Texto extraído:
===============
O Instituto Brasileiro do Meio Ambiente e dos Recursos Naturais Renováveis (Ibama) e o Instituto Chico Mendes de Conservação da Biodiversidade (ICMBio) foram sobretudo deslegitimados, a partir da própria narrativa do presidente da República, e tiveram suas atividades boicotadas, com a nomeação de chefias alinhadas com o projeto de desmonte.
Esse projeto envolveu também a paralisação injustificada no uso de recursos disponíveis, como ocorreu com os mais de R$ 3 bilhões do Fundo Amazônia que estão congelados desde janeiro de 2019[1], além da extinção de planos e programas como o Plano de Ação para Prevenção e Controle do Desmatamento na Amazônia Legal (PPCDAm)[2], que reduziu o desmate na região em 83% entre 2004 e 2012.
Complementando o policy dismantling[3], vieram as centenas de “boiadas” capitaneadas pelo ex-ministro Ricardo Salles, retrocessos normativos principalmente no plano infralegal, com destaque para a flexibilização das regras sobre exportação de madeira, que foram objeto de contestação no Supremo Tribunal Federal (STF), e mudanças no processo sancionador ambiental[4] para beneficiar infratores. As boiadas também resultaram em um golpe no Acordo de Paris, com a “pedalada climática” efetivada pela atual gestão, que viabilizou o aumento das emissões brasileiras[5] a partir de artimanhas contábeis.
===============
Dados fornecidos:
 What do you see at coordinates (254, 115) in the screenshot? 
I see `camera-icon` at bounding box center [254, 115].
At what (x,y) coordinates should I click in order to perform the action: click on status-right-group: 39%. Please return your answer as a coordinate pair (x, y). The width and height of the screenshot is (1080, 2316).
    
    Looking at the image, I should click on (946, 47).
===============
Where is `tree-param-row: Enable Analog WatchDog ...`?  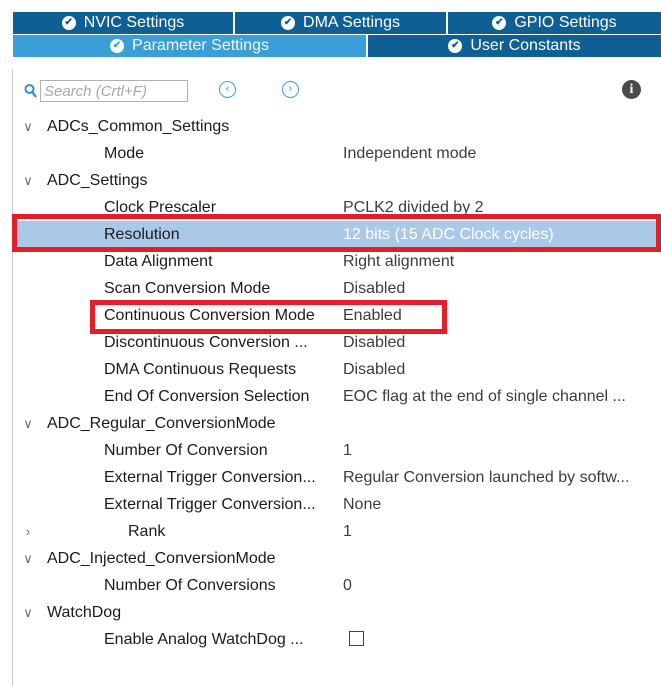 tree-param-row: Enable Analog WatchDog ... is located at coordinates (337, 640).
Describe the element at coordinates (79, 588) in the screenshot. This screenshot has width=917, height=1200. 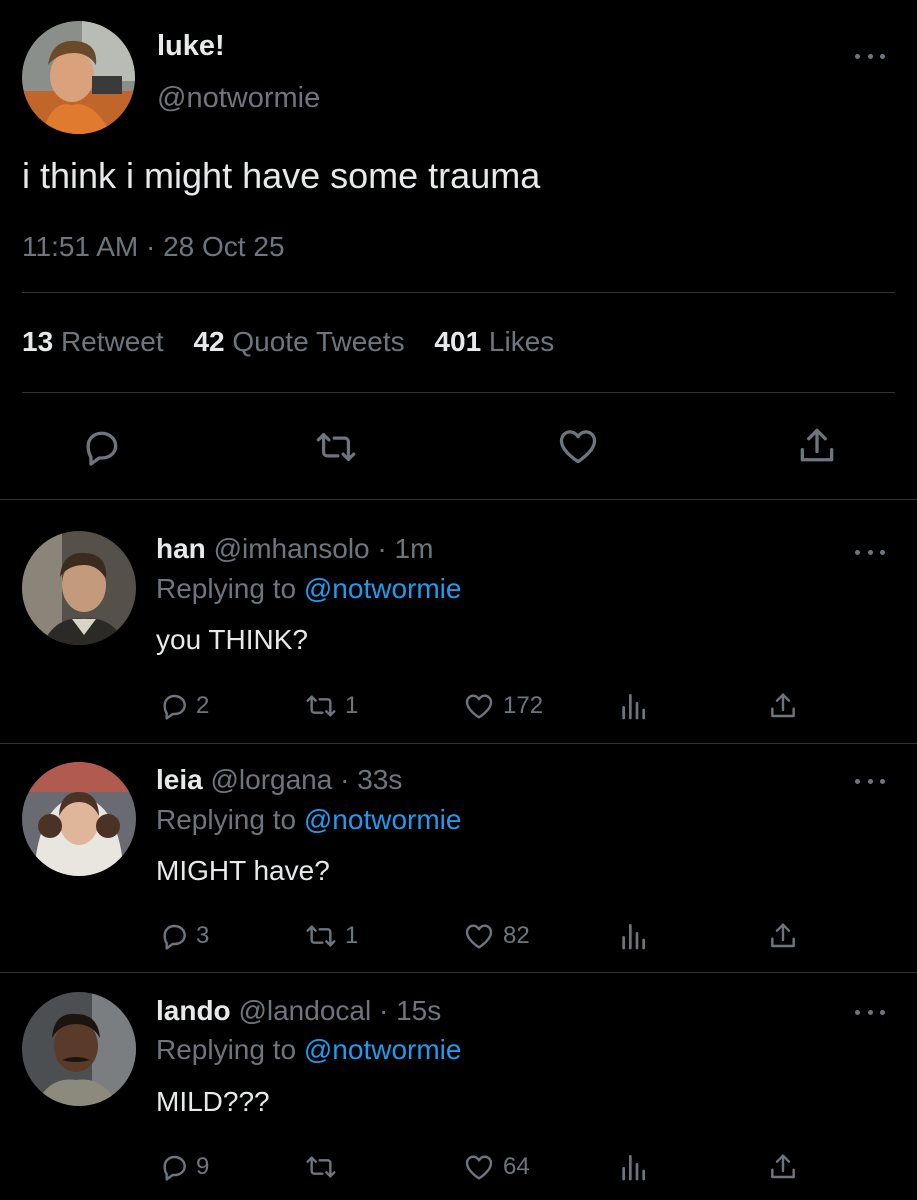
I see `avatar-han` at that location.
===============
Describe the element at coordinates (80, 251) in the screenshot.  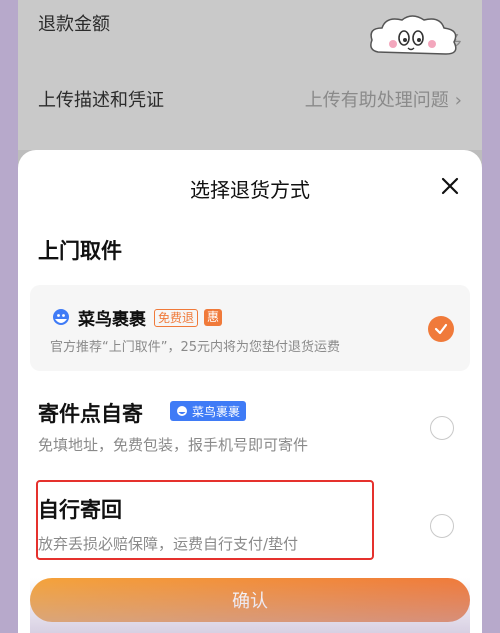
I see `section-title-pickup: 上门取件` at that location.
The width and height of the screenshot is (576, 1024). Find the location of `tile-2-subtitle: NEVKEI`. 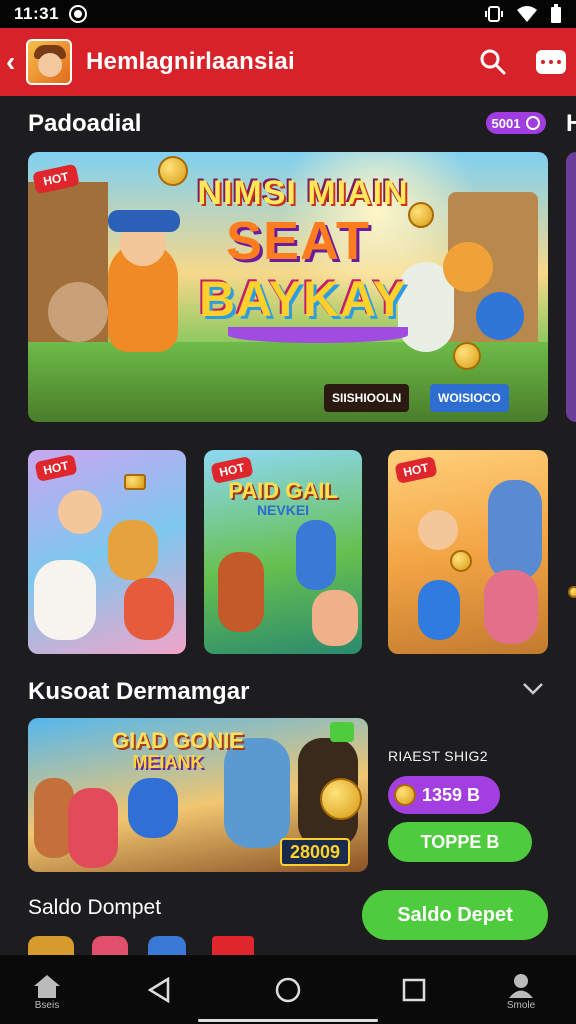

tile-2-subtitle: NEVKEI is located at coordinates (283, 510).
===============
Ações a realizar:
1. De acordo com o texto sobre o desmonte da política ambiental brasileira, em quanto o PPCDAm reduziu o desmatamento na Amazônia entre 2004 e 2012?
2. Continue o texto sobre o desmonte da política ambiental brasileira a partir da última frase apresentada.

Respostas:
1. Em 83%.

2.
Foi um projeto bem-sucedido, com consequências trágicas, como a maior taxa de desmatamento na Amazônia em 15 anos, a devastação de um terço do Pantanal, e a explosão dos garimpos ilegais e da invasão de terras indígenas e Unidades de Conservação, acompanhada do agravamento de conflitos sociais[6].
O trabalho de reconstrução a ser feito nesse campo de políticas públicas é complexo e enorme. Mas podemos e devemos aproveitar este momento não apenas para retomar políticas importantes que vinham sendo implementadas antes do governo Bolsonaro, como também para avançar.
Entre as grandes economias do mundo, o Brasil poderá ser o primeiro país a chegar a um status de carbono negativo, sequestrando mais carbono do que emite e se tornando uma potência ambiental. Mesmo sendo o quinto maior emissor de gases de efeito estufa do planeta, temos um quadro de emissões que nos coloca em posição privilegiada para agir nesse campo[7].
Quase metade de nossas emissões vêm do que os técnicos chamam de mudança de uso da terra, basicamente desmatamento[8]. É evidente que o controle do desmate não é tarefa simples, mas temos experiências anteriores que nos encorajam, como o já citado PPCDAm, enterrado em 2019.
O Brasil de 2022 não é o mesmo de duas décadas atrás, mas sabemos que o enfrentamento do desmatamento impõe atuação conjunta de vários ministérios, com reforço das ações de comando e controle acompanhado do estímulo a atividades produtivas sustentáveis e da correta destinação das áreas públicas. A retomada do PPCDAm e do seu equivalente em outros biomas, especialmente o Plano de Ação para Prevenção e Controle do Desmatamento e das Queimadas no Cerrado (PPCerrado), deverá ser guiada por essa perspectiva.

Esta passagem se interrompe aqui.